----- Dataset records -----
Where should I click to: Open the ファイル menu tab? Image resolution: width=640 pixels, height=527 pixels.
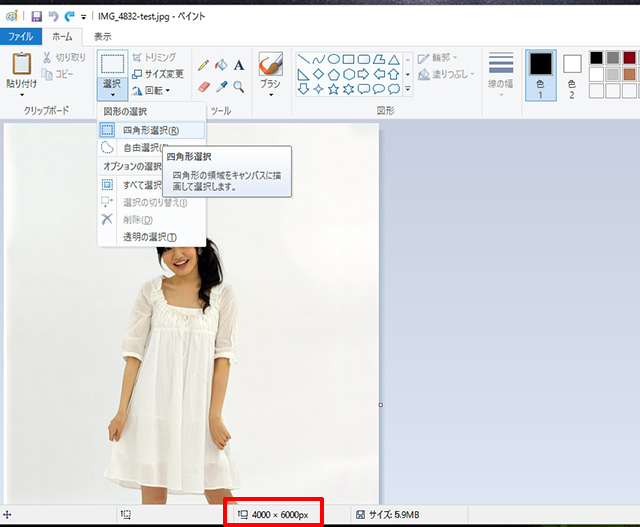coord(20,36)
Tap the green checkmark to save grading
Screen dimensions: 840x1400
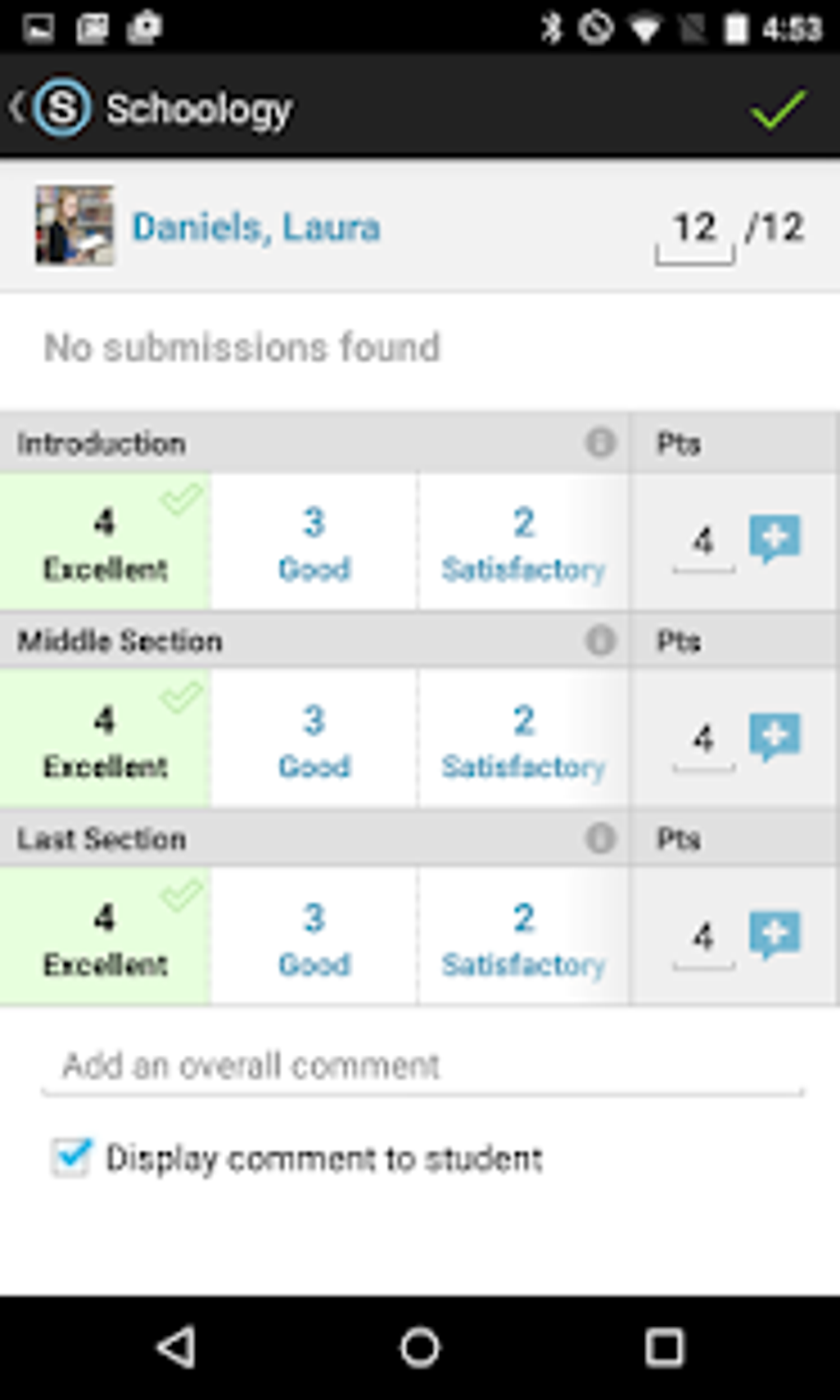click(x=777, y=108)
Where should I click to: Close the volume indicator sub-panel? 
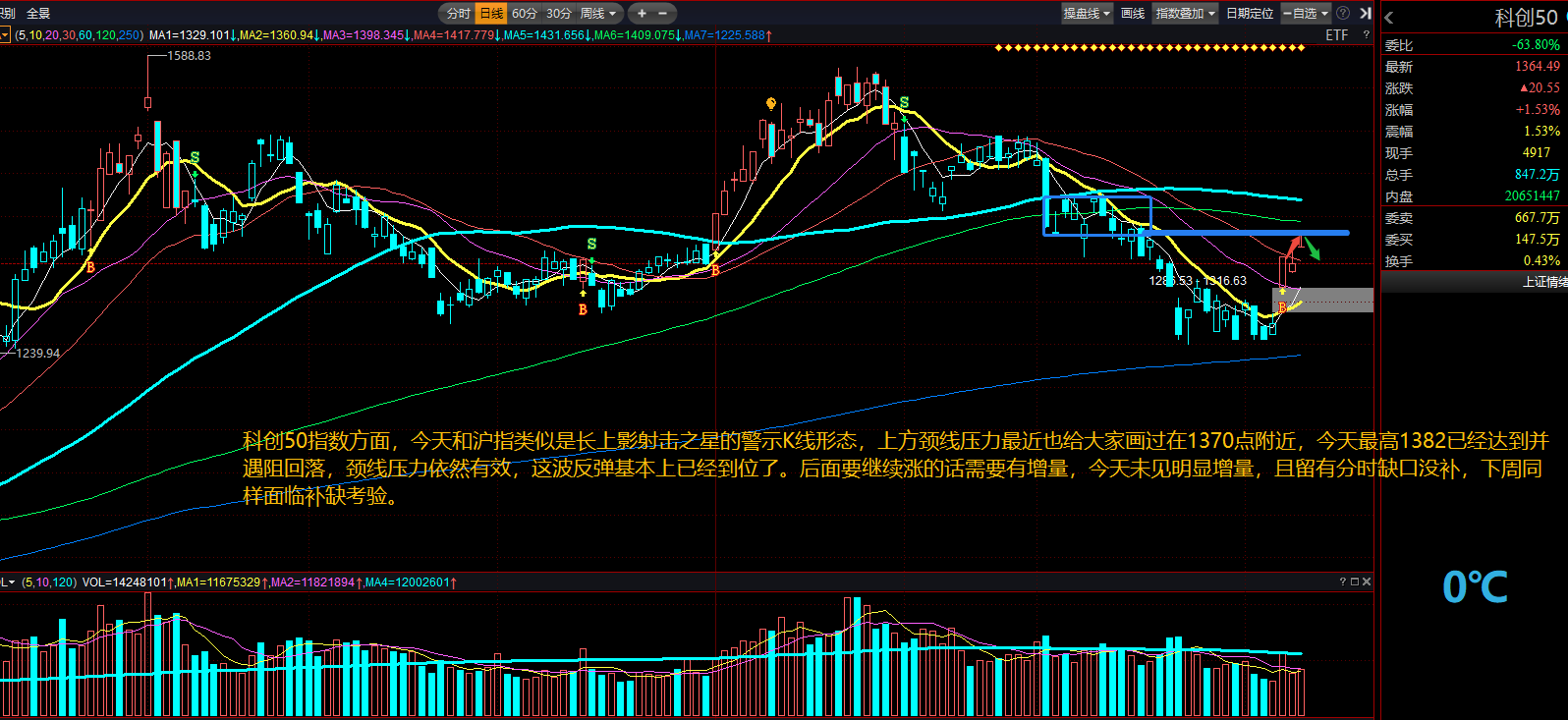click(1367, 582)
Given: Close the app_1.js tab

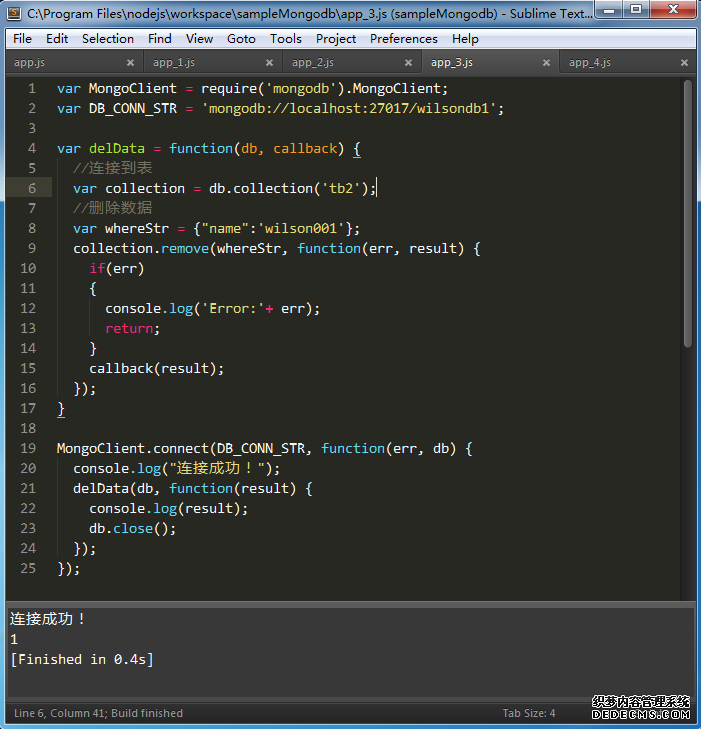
-----
> What is expected:
The result should be a verbatim copy of the data, free of pictures.

> Result below:
Where should I click to: Open the ファイル menu tab? Image resolution: width=640 pixels, height=527 pixels.
coord(20,36)
Tap the green checkmark to save grading
Screen dimensions: 840x1400
click(x=777, y=108)
Where should I click to: Close the volume indicator sub-panel? 
click(1367, 582)
Given: Close the app_1.js tab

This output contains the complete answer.